DOCUMENT SECTION:
■ ■ ■ ■ ■

In most of the instances, the overspending far exceeds the 10% cap enshrined in law, as noted by Senator Lizarraga. Lizarraga said that under the financial laws, unbudgeted spending is permitted, up to 10% of the figure approved by Parliament, and it must be for an urgent and unforeseen need which cannot, without serious injury to the public interest, be postponed.

“The multi-million-dollar question,” he said, “is, why has there been $120 million in supplementary spending since March of this year? What were all these urgent and unforeseen circumstances that would have led to this spending?”

United Democratic Party senator Gerardo Marconi Sosa, who said that there will never be an end to the supplementary appropriations, claimed that for the period 2005-2008, when the Opposition PUP was in power, the PUP could have laid their supplementary appropriation bills before the National Assembly but did not. He said that “…we [the UDP] have cleansed all that expenditure that was never laid before the National Assembly.”

■ ■ ■ ■ ■

TASKS:
1. Transcribe the passage on supplementary spending from "In most of the" to "interest, be postponed.".
2. Answer these questions from the passage on supplementary spending:
(a) What percentage cap on unbudgeted spending does the law set?
(b) How much supplementary spending has there been since March, according to Lizarraga?
(c) What period does Sosa give for when the PUP was in power?
3. List every political party and legislative body named in the passage on supplementary spending.

MATERIAL SUPPLIED:
■ ■ ■ ■ ■

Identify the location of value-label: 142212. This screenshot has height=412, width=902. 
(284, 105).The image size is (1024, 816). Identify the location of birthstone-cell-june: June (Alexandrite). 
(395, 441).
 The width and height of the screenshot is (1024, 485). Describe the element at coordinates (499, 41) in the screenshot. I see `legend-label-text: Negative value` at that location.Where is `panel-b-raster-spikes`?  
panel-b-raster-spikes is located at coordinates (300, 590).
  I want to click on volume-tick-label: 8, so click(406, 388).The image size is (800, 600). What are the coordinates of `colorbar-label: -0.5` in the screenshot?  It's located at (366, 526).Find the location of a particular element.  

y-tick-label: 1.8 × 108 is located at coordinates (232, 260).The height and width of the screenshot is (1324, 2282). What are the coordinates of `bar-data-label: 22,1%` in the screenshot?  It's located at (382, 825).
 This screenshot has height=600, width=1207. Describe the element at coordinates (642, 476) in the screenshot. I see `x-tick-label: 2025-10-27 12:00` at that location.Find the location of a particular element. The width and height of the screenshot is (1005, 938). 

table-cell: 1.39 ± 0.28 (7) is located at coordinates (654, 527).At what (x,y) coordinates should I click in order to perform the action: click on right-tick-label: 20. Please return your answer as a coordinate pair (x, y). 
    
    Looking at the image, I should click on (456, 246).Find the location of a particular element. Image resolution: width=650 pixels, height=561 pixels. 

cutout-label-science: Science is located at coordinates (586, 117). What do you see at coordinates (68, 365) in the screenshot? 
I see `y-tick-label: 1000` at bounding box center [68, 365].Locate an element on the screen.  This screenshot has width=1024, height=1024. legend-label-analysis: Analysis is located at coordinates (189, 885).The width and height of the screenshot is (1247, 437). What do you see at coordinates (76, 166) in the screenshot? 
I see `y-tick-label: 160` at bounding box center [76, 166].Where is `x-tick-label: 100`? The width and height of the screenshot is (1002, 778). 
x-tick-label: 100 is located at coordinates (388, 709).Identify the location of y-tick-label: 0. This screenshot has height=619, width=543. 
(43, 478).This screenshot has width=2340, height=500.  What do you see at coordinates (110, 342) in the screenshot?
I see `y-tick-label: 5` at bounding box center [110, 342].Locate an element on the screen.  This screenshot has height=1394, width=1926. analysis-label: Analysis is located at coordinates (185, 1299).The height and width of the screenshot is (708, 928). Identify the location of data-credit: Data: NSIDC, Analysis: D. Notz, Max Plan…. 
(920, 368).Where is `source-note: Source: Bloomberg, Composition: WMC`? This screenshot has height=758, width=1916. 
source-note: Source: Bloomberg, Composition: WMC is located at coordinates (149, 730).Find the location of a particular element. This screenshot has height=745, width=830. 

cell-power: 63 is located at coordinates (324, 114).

■ ■ ■ ■ ■

ANSWERS TO THE PROBLEMS:
1.
In most of the instances, the overspending far exceeds the 10% cap enshrined in law, as noted by Senator Lizarraga. Lizarraga said that under the financial laws, unbudgeted spending is permitted, up to 10% of the figure approved by Parliament, and it must be for an urgent and unforeseen need which cannot, without serious injury to the public interest, be postponed.

2.
(a) 10% of the figure approved by Parliament
(b) $120 million
(c) 2005-2008

3.
Parliament
United Democratic Party (UDP)
PUP
National Assembly